In 1885, he travelled to PNG on a LMS mission boat “John Williams” and his first posting was to Kwato in Milne Bay, where, a year later he opened Isuleilei.
Percy remained there until 1901 when he offered for pioneer work in inland Papua. His first stop was Kaligolo, which is about 60kms from Gabagaba village.
In April, 1901, Percy took over the work of Rev James Chalmers (Tamate) after he was murdered at Goarbari Island.
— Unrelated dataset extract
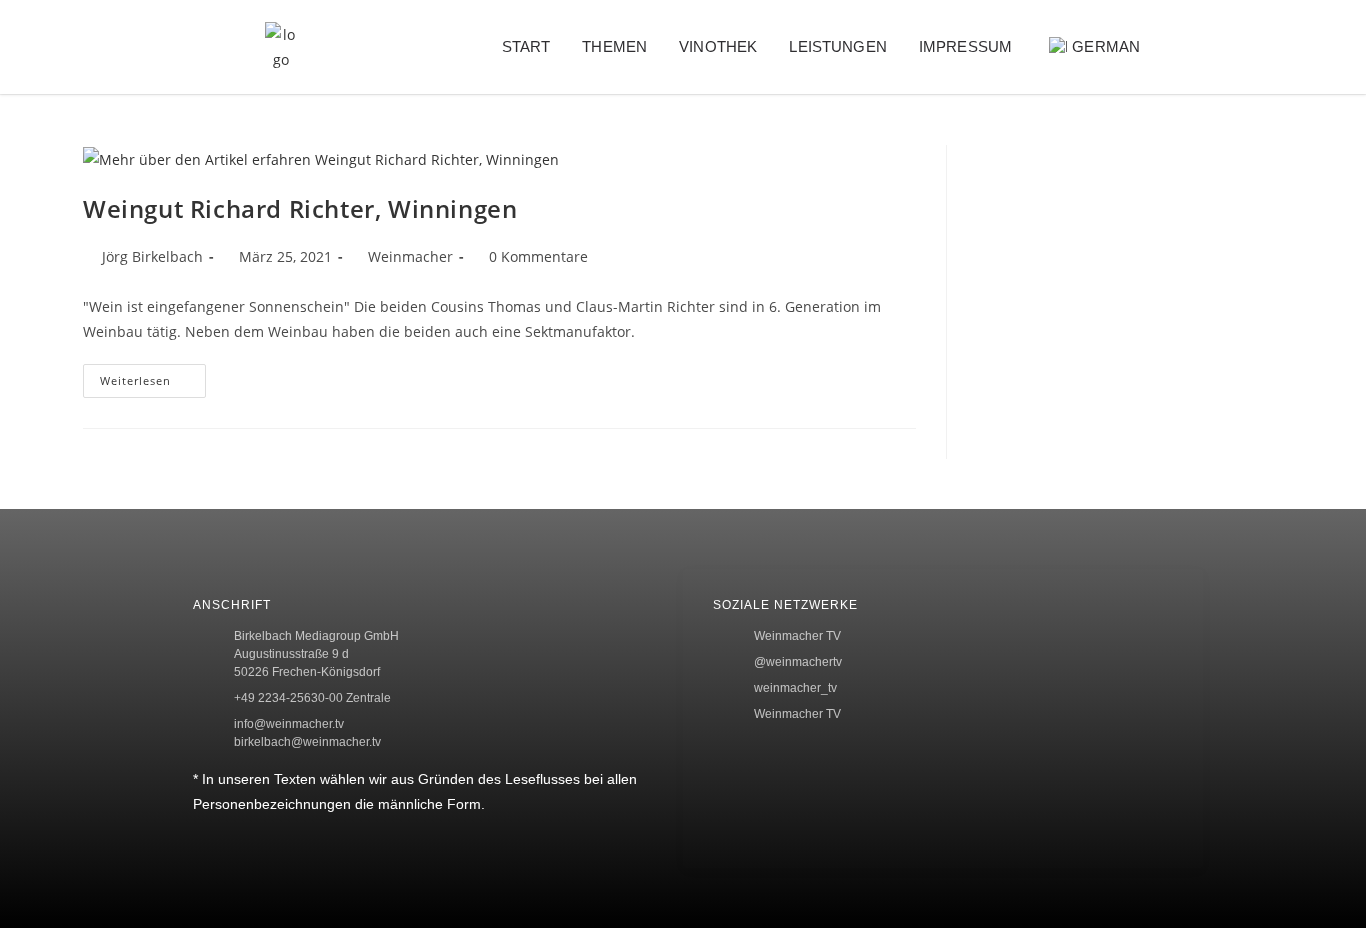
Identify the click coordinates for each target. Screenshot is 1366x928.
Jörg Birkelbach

It was originally intended that Percy should be the one to accompany Chalmers on that fateful journey but plans were altered and another man was chosen instead. The man also lost his life. In 1905, Percy married Mary Elizabeth Sarah, fondly called Bessie, in Sydney. It was the mission vessel John Williams that brought the newly married couple back to Kwato on February 24, 1905. The trip took a week. Between 1906 and 1910, the couple had three children, the first a girl, Lucy, and two boys, Harold and Charles, followed.
In 1912, the family moved to Orokolo district, in Gulf, where they established a new station at Auma.
There they continued evangelizing the people in the Gulf of Papua. While there, Percy worked with a team to translate part of the New Testament into the Orokolo language.
It was arduous work on a typewriter. In 1926, Percy contracted a severe bout of malaria and was not expected to live. His wife Bessie was back in Papua and had selected a spot for his grave.
It was through providence that the mission boat, John Williams, was passing by the Bay of Orokolo at that time. Canoeists rowed out to notify the Captain that Seneka, as he was affectionately known, was ill.
The boat waited till he was brought out, and was subsequently taken to Brisbane. He recovered, but retired from the London Missionary Society.
In 1927, he was appointed minister of the Brighton Road Congregational Church in Brisbane, where he served for nine years. After retiring from Brighton Road Church, he served with Woody Point Congregational Church.
The family later moved to Woody Point, at Tygalgah where they lived until Bessie’s death in June 1948, and his retirement from the church at almost 80 years of age.